RÉFÉRÉ n° : N° RG 24/02610 - N° Portalis DB3D-W-B7I-KFXD

MINUTE n° : 2024/415

DATE : 04 Septembre 2024

PRÉSIDENT : Monsieur Frédéric ROASCIO

GREFFIER : M. Alexandre JACQUOT



DEMANDEURS

Madame [S] [T] épouse [N], demeurant [Adresse 2]
représentée par Me Georges GOMEZ, avocat au barreau D’AIX-EN-PROVENCE

Monsieur [W] [N], demeurant [Adresse 2]
représenté par Me Georges

GOMEZ, avocat au barreau D’AIX-EN-PROVENCE


DEFENDERESSES

S.A.R.L. DI GIOVANNI MIDI HABITAT, dont le siège social est sis [Adresse 4]
représentée pa...

T R I B U N A L JUDICIAIRE
D E D R A G U I G N A N
____________

O R D O N N A N C E D E R É F É R É
CONSTRUCTION

RÉFÉRÉ n° : N° RG 24/02610 - N° Portalis DB3D-W-B7I-KFXD

MINUTE n° : 2024/415

DATE : 04 Septembre 2024

PRÉSIDENT : Monsieur Frédéric ROASCIO

GREFFIER : M. Alexandre JACQUOT

DEMANDEURS

Madame [S] [T] épouse [N], demeurant [Adresse 2]
représentée par Me Georges GOMEZ, avocat au barreau D’AIX-EN-PROVENCE

Monsieur [W] [N], demeurant [Adresse 2]
représenté par Me Georges GOMEZ, avocat au barreau D’AIX-EN-PROVENCE

DEFENDERESSES

S.A.R.L. DI GIOVANNI MIDI HABITAT, dont le siège social est sis [Adresse 4]
représentée par Me Lionel FERLAUD, avocat au barreau de DRAGUIGNAN

S.A. MMA IARD, dont le siège social est sis [Adresse 1]
représentée par Me Antoine FAIN-ROBERT, avocat au barreau de DRAGUIGNAN

Société MMA IARD ASSURANCES MUTUELLES, dont le siège social est sis [Adresse 1]
représentée par Me Antoine FAIN-ROBERT, avocat au barreau de DRAGUIGNAN

DÉBATS : Après avoir entendu à l’audience du 26 Juin 2024 les parties comparantes ou leurs conseils, l’ordonnance a été rendue ce jour par la mise à disposition de la décision au greffe.

copie exécutoire à
Me Antoine FAIN-ROBERT
Me Lionel FERLAUD
Me Georges GOMEZ

1 copie dossier

délivrées le :

Envoi par Comci à Me Antoine FAIN-ROBERT
Me Lionel FERLAUD
Me Georges GOMEZ

FAITS, PROCEDURE ET PRETENTIONS DES PARTIES

Par acte authentique du 17 février 2020, Madame [S] [T] épouse [N] et Monsieur [W] [N] ont fait l'acquisition auprès de Monsieur [V] [R] et Madame [Z] [O] d'une maison à usage d'habitation située [Adresse 2].

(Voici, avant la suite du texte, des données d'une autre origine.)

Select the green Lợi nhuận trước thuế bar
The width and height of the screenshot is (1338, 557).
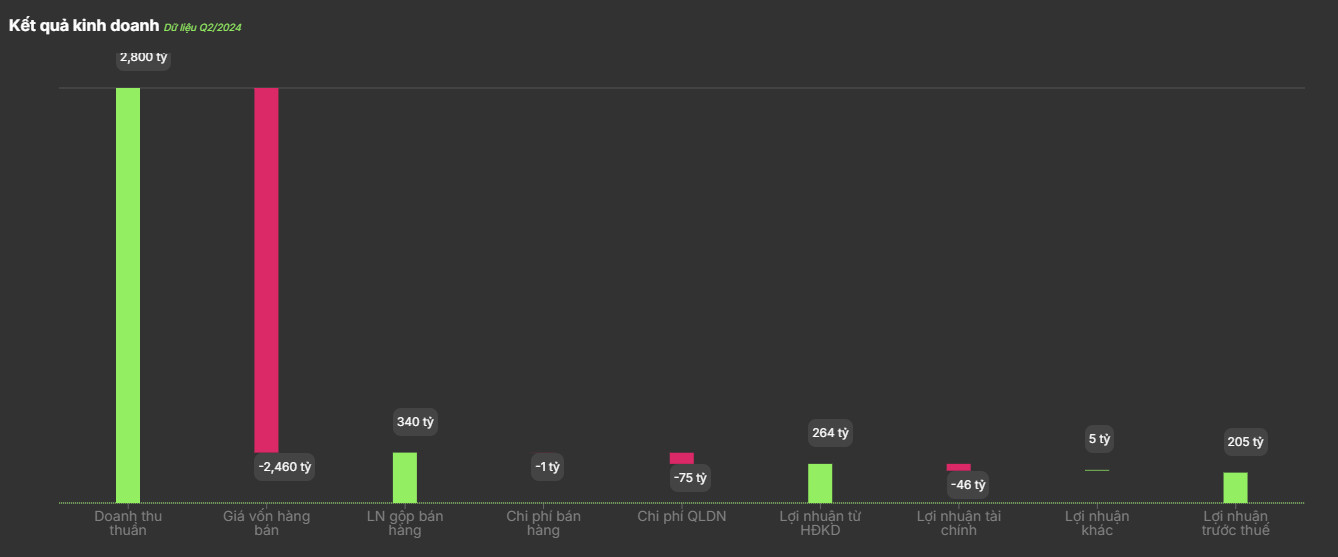coord(1236,487)
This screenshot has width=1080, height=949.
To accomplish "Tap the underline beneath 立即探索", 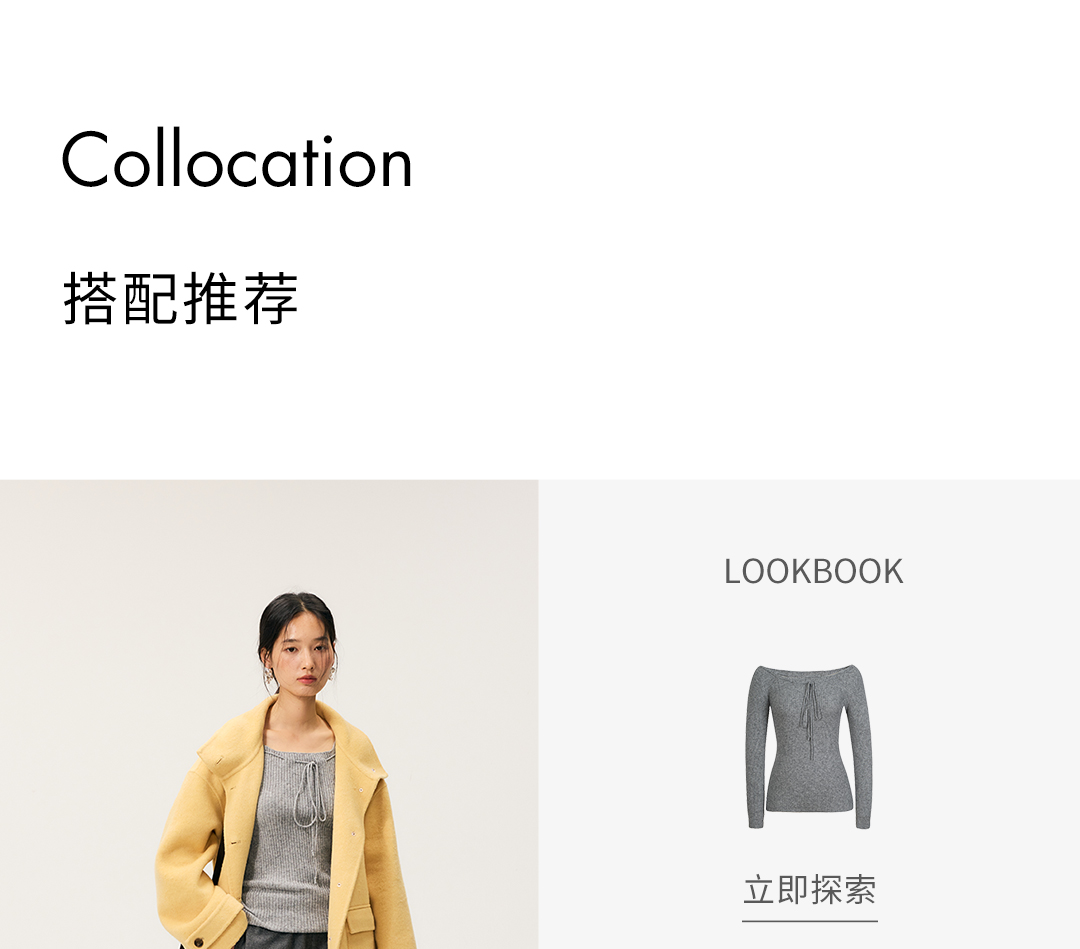I will [809, 920].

Cette maison a été édifiée selon un contrat de construction de maison individuelle conclu le 27 juin 2016 entre les consorts [R]-[O] et la SARL DI GIOVANNI MIDI HABITAT, cette dernière étant assurée au titre de sa responsabilité décennale par les compagnies MMA, couvrant également le bien immobilier par une assurance dommages-ouvrage.

La réception sans réserve de la maison est intervenue le 27 juin 2018.

Ayant constaté l'apparition de fissures dans la maison, les époux [N] ont adressé le 13 mai 2022 une déclaration de sinistre aux MMA et, sur la base d'un rapport d'expertise préliminaire dommages-ouvrage établi le 8 juin 2022 par le cabinet SARETEC, les compagnies MMA ont accepté la prise en charge partielle des désordres et ont proposé par courrier du 5 juin 2023 une indemnité à hauteur de 76 898,70 euros correspondant à un agrafage des fissures et à des injections de résine à réaliser par la société GEOSEC.

Ayant demandé en vain à l'assureur dommages-ouvrages la révision des travaux réparatoires proposés et par exploits de commissaire de justice des 12 et 18 mars 2024, les époux [N] ont fait assigner en référé la SARL DI GIOVANNI MIDI HABITAT ainsi que les compagnies MMA IARD et MMA IARD ASSURANCES MUTUELLES en leur double qualité d'assureur dommages-ouvrage et d'assureur de la SARL DI GIOVANNI MIDI HABITAT, et ce aux fins principales de solliciter sur le fondement de l'article 145 du code de procédure civile la désignation d'un expert chargé d'examiner les désordres.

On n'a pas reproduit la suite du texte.